When I went into the office (on time) the following morning, the girl on the switchboard caught me and said Radnor wanted me straight away.
‘Good morning,’ he said. ‘I’ve just had Lord Hagbourne on the telephone telling me it’s time we got results and that he can’t go to Seabury today because his car is being serviced. Before you explode, Sid… I told him that you would take him down there now, at once, in your own car. So get a move on.’
I grinned. ‘I bet he didn’t like that.’
‘He couldn’t think of an excuse fast enough. Get round and collect him before he comes up with one.’
‘Right.’
I made a quick detour up to the Racing Section where Dolly was adjusting her lipstick. No cross-over blouse today. A disappointment.
I told her where I was going, and asked if I could use Chico.
‘Help yourself,’ she said resignedly. ‘If you can get a word in edgeways.

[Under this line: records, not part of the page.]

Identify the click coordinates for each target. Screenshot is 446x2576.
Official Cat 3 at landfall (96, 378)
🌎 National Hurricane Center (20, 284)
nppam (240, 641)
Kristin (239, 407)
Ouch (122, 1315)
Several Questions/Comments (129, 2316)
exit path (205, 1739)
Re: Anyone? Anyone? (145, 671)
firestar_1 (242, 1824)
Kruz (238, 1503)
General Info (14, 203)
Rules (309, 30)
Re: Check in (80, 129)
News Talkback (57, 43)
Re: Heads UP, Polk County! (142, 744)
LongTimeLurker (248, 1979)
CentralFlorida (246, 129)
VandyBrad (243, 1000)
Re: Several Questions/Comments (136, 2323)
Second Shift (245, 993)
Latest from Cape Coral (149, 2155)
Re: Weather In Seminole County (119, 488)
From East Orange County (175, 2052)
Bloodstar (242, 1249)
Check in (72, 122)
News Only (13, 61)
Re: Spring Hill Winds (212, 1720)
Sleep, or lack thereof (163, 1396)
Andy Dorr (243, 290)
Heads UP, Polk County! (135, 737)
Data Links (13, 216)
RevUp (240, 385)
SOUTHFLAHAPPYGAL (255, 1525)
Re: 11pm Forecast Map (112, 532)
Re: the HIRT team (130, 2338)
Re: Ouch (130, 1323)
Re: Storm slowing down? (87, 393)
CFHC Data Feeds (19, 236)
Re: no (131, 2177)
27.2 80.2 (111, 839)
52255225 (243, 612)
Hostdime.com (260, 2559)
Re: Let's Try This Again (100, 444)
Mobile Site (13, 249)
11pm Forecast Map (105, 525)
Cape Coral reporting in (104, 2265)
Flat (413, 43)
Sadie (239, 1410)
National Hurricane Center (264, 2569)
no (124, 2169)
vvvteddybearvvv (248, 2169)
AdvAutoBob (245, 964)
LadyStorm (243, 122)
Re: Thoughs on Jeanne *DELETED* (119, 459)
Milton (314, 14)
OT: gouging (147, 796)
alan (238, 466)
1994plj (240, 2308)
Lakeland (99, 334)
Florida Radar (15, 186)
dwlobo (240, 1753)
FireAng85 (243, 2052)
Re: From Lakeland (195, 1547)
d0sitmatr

He’s along in Accounts arguing with Jones-boy.’
Chico, however, listened attentively and repeated what I had asked him. ‘I’m to find out exactly what mistakes the Clerk of the Course at Dunstable made, and make sure that they and nothing else were the cause of the course losing money.’
‘That’s right. And dig out the file on Andrews and the case you were working on when I got shot.’
‘But that’s all dead,’ he protested, ‘the file’s down in records in the basement.’
‘Send Jones-boy down for it,’ I suggested, grinning. ‘It’s probably only a coincidence, but there is something I want to check. I’ll do it tomorrow morning. O.K.?’
‘If you say so, chum.’
Back at my flat, I filled up with Extra and made all speed round to Beauchamp Place. Lord Hagbourne, with a civil but cool good morning, lowered himself into the passenger seat, and we set off for Seabury. It took him about a quarter of an hour to get over having been manoeuvred into something he didn’t want to do, but at the end of that time he sighed and moved in his seat, and offered me a cigarette.
‘No, thank you, sir. I don’t smoke.’
‘You don’t mind if I do?’ He took one out.
‘Of course not.’
‘This is a nice car,’ he remarked, looking round.
‘It’s nearly three years old now. I bought it the last season I was riding. It’s the best I’ve ever had, I think.’
‘I must say,’ he said inoffensively, ‘that you manage extremely well. I wouldn’t have thought that you could drive a car like this with only one effective hand.’
‘Its power makes it easier, actually. I took it across Europe last Spring… good roads, there.’
We talked on about cars and holidays, then about theatres and books, and he seemed for once quite human. The subject of Seabury we carefully by-passed. I wanted to get him down there in a good mood; the arguments, if any, could take place on the way back; and it seemed as if he was of the same mind.
The state of Seabury’s track reduced him to silent gloom. We walked down to the burnt piece with Captain Oxon, who was bearing himself stiffly and being pointedly polite. I thought he was a fool: he should have fallen on the Senior Steward and begged for instant help.